PROMPT ▸ Output must consist only of the lines of the material below from the one with "1794x1009 pixels. At" through the one with "the Spurt Commerce", each reproduced exactly; no pictures belong in it.
** PROVIDED INFORMATION follows **
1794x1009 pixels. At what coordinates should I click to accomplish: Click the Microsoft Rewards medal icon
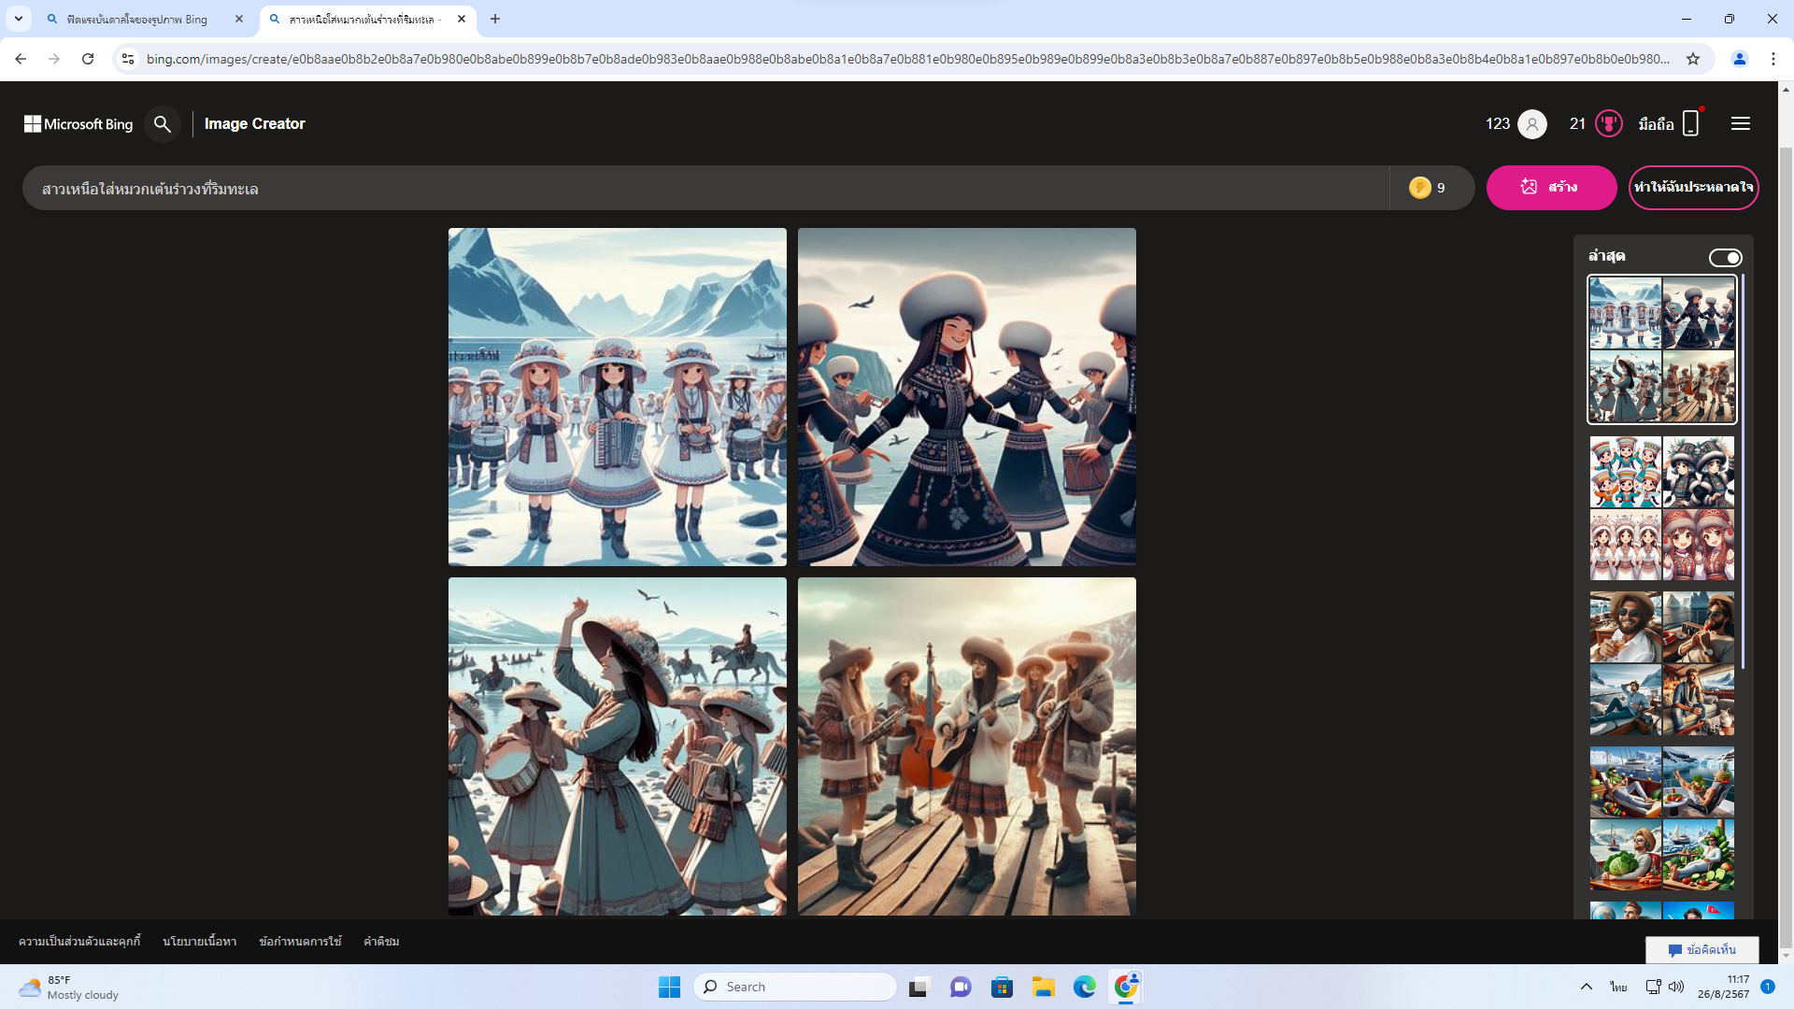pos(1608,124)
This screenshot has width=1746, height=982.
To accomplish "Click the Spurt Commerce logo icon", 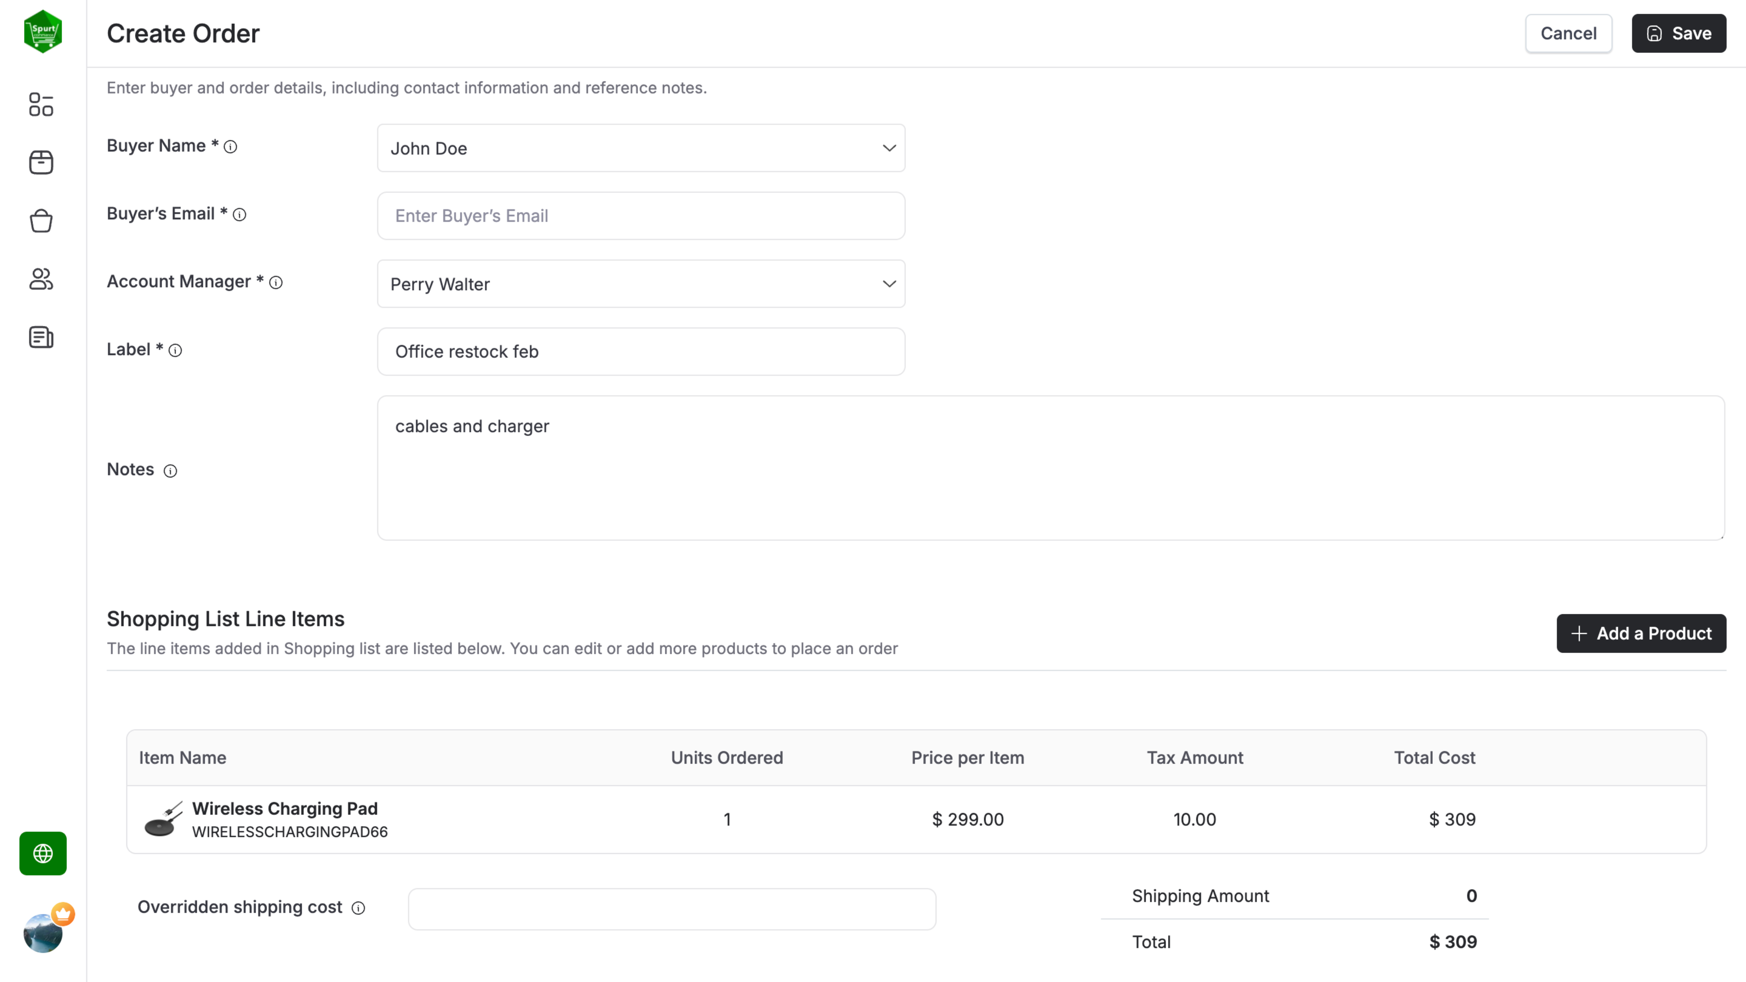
** End of PROVIDED INFORMATION **
** PROVIDED INFORMATION follows **
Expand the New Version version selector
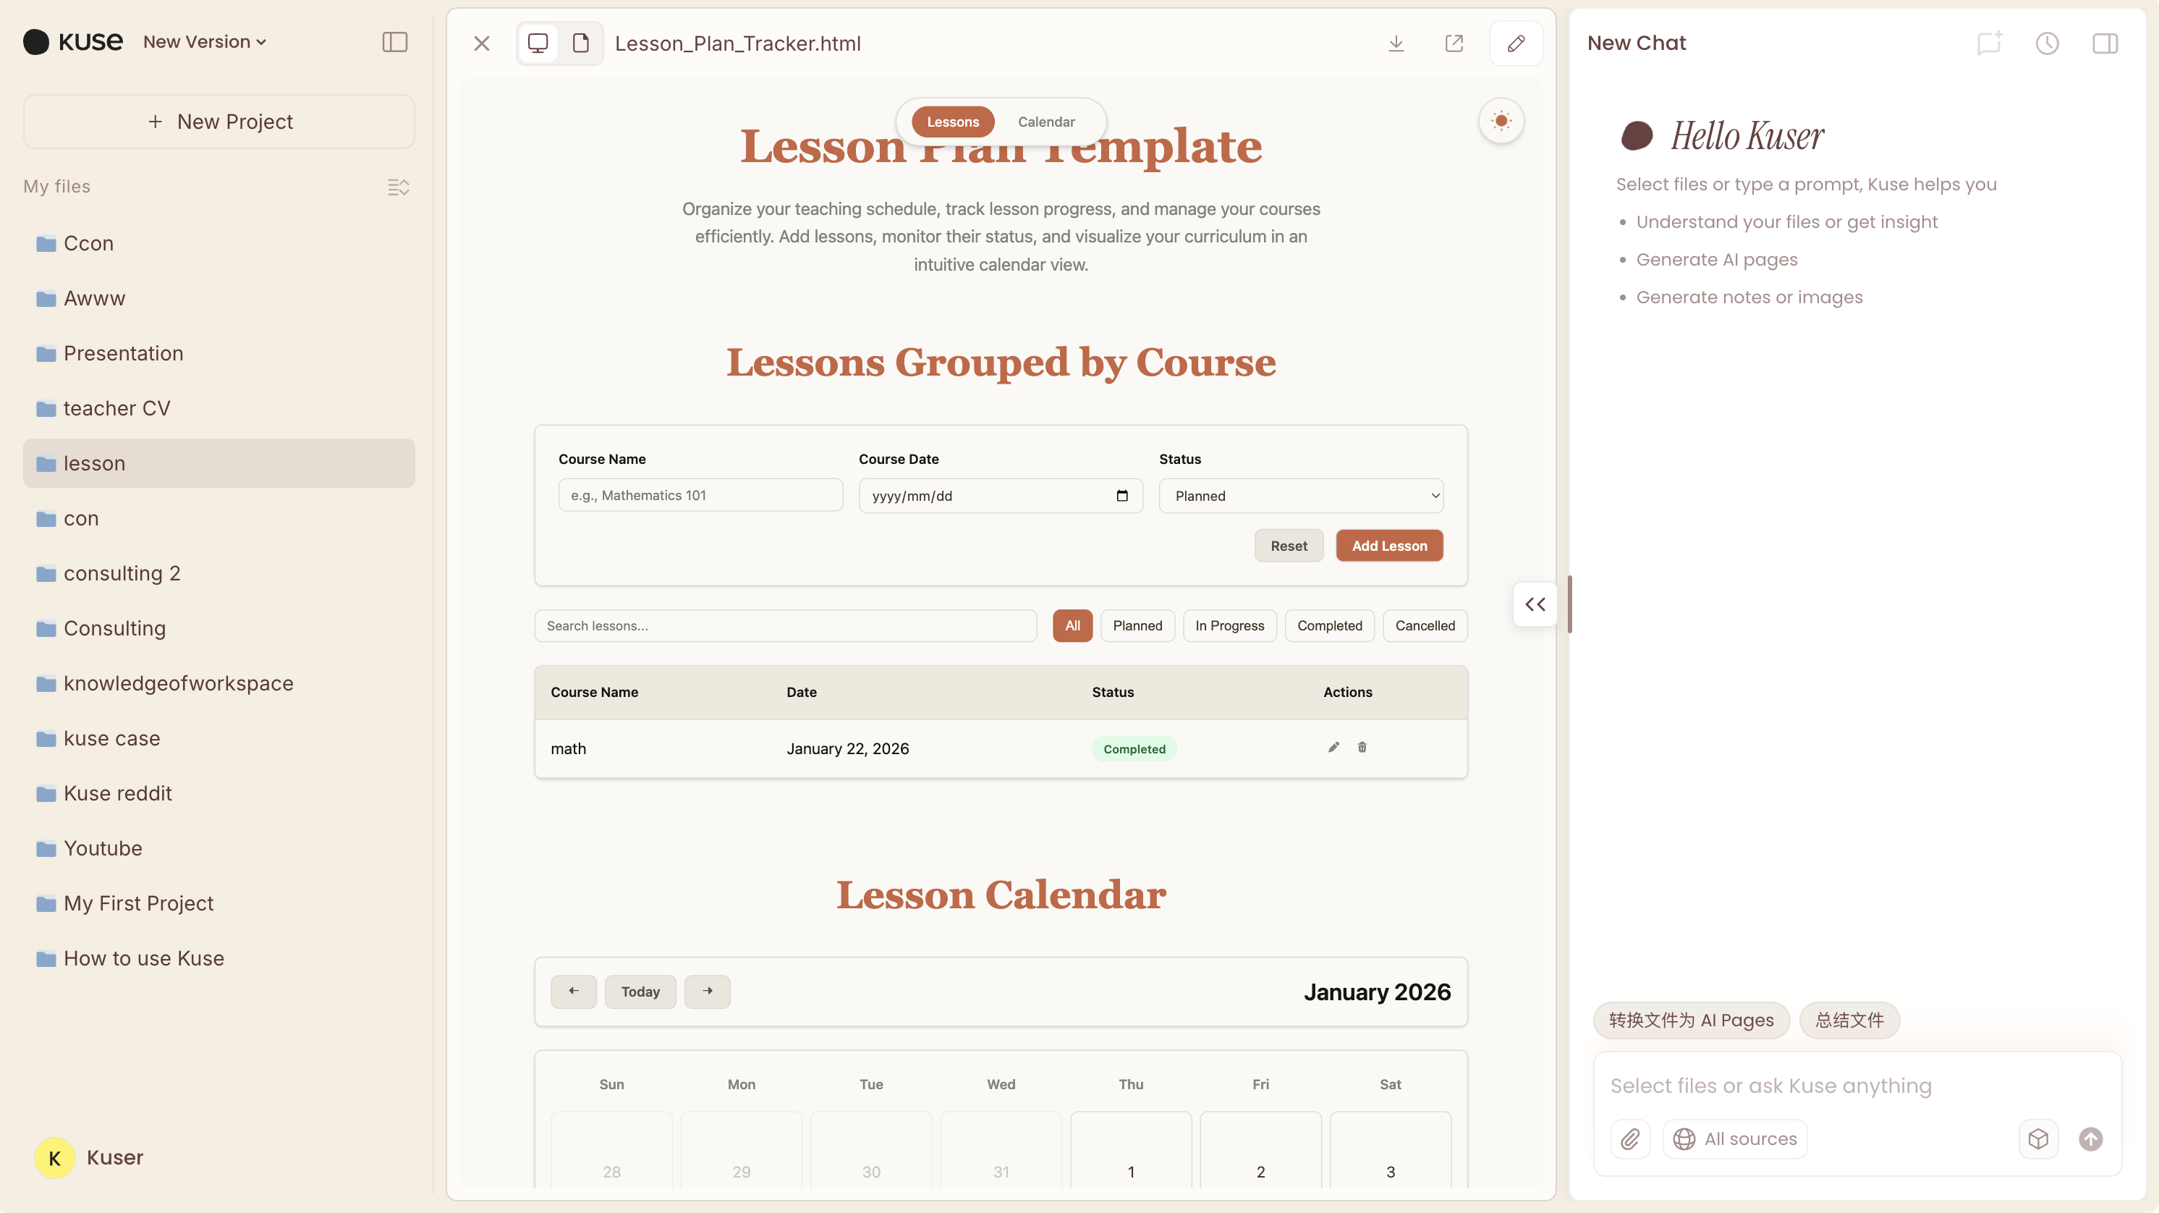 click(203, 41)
** End of PROVIDED INFORMATION **
ANSWER SPACE ▸
1794x1009 pixels. At what coordinates should I click to accomplish: Click the Microsoft Rewards medal icon
pos(1608,124)
This screenshot has width=1746, height=982.
To accomplish "Click the Spurt Commerce logo icon", 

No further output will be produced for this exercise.